Track 2: Federated dataset selection for collaborative machine learning using biomedical data
Organized by Haixu Tang, XiaoFeng Wang, Yongming Fan, Zihao Wang and Rui Zhu
Background
Machine learning (ML) models have been developed to predict the risks of complex diseases such as cancer from phenotype data [1, 2, 3, 4]. In practice, collaboration is often required in order to build the ML model on the data from multiple cohorts held by different organizations. However, in many cases, the organizations could be reluctant to share their data human subjects due to the restrictions of their organizational data sharing policies. Therefore, it becomes highly desired to enable two or more participants (clients) to collaboratively build a ML model without directly sharing the data, a scenario often termed as federated learning or collaborative learning. Current literature indicates that Federated Learning (FL) can integrate multicenter phenotype data while protecting privacy, thus enhancing the accuracy of cancer prediction models [5, 6, 7]. Indeed, FL has shown significant advantages in cancer subtype classification, drug response prediction, and tumor biomarker discovery.

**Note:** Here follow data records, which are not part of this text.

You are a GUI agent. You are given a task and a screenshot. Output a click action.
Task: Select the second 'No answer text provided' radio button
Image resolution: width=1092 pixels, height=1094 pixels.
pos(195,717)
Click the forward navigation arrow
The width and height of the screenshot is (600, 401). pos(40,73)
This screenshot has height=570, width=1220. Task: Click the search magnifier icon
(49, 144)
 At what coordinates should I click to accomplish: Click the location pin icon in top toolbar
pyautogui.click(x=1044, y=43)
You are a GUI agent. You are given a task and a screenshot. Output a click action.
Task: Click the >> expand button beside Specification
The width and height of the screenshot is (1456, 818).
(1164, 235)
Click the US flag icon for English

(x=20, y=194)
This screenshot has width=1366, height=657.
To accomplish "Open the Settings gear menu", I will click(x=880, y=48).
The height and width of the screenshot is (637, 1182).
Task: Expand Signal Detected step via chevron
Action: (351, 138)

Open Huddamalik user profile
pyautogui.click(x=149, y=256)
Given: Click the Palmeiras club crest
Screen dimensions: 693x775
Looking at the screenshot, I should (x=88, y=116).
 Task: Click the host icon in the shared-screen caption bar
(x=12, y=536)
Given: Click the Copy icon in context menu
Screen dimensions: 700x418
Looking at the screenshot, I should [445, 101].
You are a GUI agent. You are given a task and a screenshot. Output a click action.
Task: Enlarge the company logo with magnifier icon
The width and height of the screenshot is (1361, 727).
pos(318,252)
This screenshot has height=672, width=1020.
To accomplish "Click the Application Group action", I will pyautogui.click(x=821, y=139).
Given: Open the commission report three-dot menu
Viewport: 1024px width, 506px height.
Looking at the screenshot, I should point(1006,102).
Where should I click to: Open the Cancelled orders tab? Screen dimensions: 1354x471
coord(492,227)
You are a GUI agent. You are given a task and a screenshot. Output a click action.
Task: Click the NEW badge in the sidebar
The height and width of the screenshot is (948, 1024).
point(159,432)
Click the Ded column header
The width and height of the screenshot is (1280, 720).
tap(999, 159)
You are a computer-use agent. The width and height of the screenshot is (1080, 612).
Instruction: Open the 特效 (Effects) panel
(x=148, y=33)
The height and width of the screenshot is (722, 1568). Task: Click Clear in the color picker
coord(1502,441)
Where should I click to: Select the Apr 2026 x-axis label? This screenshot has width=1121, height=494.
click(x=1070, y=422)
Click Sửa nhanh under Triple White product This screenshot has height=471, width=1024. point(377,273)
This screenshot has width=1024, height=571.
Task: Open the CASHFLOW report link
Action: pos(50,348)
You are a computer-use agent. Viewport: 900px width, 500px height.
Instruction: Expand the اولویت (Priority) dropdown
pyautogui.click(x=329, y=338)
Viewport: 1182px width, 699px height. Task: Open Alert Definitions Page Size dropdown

One of the primary challenges in applying FL to disease prediction is the potential bias or skewness in local data from various clients. Without appropriate data filtering or correction, integrating these skewed datasets may result in an ML model that underperforms those trained solely on local data [8, 9, 10]. This issue arises because the model attempts to generalize across skewed data inputs, leading to potentially inaccurate or unfair predictions. Currently, an effective solution to mitigate skewness involves assigning different weights to the intermediate results uploaded by clients. Clients that may negatively impact the final result are assigned lower weights, while those that are likely to positively influence the final model performance receive higher weights. However, determining which clients are more likely to have a beneficial impact on the final model’s performance remains a challenging task.
Challenge
Our challenge focuses on federated survival analysis using the COX model [11, 12], i.e, to predict the survival rate based on the input phenotypes of patients. We invite participating teams to propose a weighted aggregation algorithm that demonstrates high generalizability. The goal is to optimize the aggregation by assigning each client different weights according to their data quality or bias [13, 14, 15].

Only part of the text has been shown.